The Dangers of Revealing Ballpark Secrets

I had a thought last night as I was researching Wrigley Field in preparation for a future E-Guide.


Like most classic ballparks (and many new ones), The Friendly Confines is shoehorned into a tightly packed neighborhood of Chicago, known to all who frequent it as Wrigleyville.


It’s a wonderful thing. What makes Wrigley special, even more so than Fenway Park or Camden Yards, is how the entire community for blocks around is connected to events at the local ballpark. People gather everywhere, not just inside the venue. On the surrounding streets, on the rooftops, in the local taverns, a Cubs game is a celebration like no other in baseball. If you want to know why Chicago is such a popular tourist destination, you need only to attend a game somewhere near Wrigley Field.


However, this creates a serious drawback…where to park one’s car. Parking at Wrigley Field isn’t non-existent, but it is sparse, difficult and often wallet-busting.


A problem like this is exactly why I do what I do. The purpose of Ballpark E-Guides is not to tell you that driving to and parking at Wrigley Field is impossible, but rather to tell you how you can with as little pain as possible. Let’s face it, as convenient as the CTA’s Red Line is to the venue, some people might not want to use it.

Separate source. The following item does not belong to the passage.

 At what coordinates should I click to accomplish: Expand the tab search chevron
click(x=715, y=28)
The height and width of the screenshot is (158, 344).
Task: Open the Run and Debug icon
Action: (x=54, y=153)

So I have been looking for places to park, and for free if possible, and on one website a reader left some good tips, but also stated that while he knows a good place to park for free, he wasn’t revealing it because he wanted it to remain “his spot”.


I’m not being critical of him. I understand this completely. But it’s my purpose to ferret out this sort of information wherever I can find it, because it’s my position that Ballpark E-Guides should contain as much information–especially hard to come by secrets–as possible. It has to be worth the customer’s fin.


So I expect I am not going to be popular with some people. I may give away a hard-earned parking secret that on the surface may make life more difficult for the person who found it on his own. So if that’s you, I hope you’ll hear me out on this.


Ballpark E-Guides would be doing very well if it sold guides to 1% of baseball fans who go to games. That is a loftier goal than it sounds, but it would be nice. The Cubs drew about 3 million people to Wrigley Field in 2010, so 1% of that total is 30,000. Of those 30,000, if 10% of them are driving to the game, that is 3,000. Divide that by 81 home games and now there are 37 people who read the guide that are driving to a game on a given day. At two to a car, that’s 19 cars. The E-Guide is going to list as many parking options as possible, so the likelihood of someone going for that secret spot because the E-Guide told them to is actually pretty small.


So chances are good that even if the Wrigley Field E-Guide sells 30,000 copies, which would be an awful lot, your secret will probably still be relatively safe. You may be upset with my revealing something, and I completely understand. But keep in mind that it’s not as though I asked the president to include it in a national address. Ballpark E-Guides are intended for a small, niche market. In fact they’re for people like you…people who want to make their lives easier, especially when it comes to enjoying a ballgame that is supposed to be fun. Hopefully, for every secret you had that Ballpark E-Guides has uncovered, you will learn a few things that you didn’t know about.


So I get it if you’re upset that others will know something you didn’t want them to know. Just remember that the knowledge won’t be as widespread as you think.


And hopefully, if I’ve done my job, you’ll have a better alternative!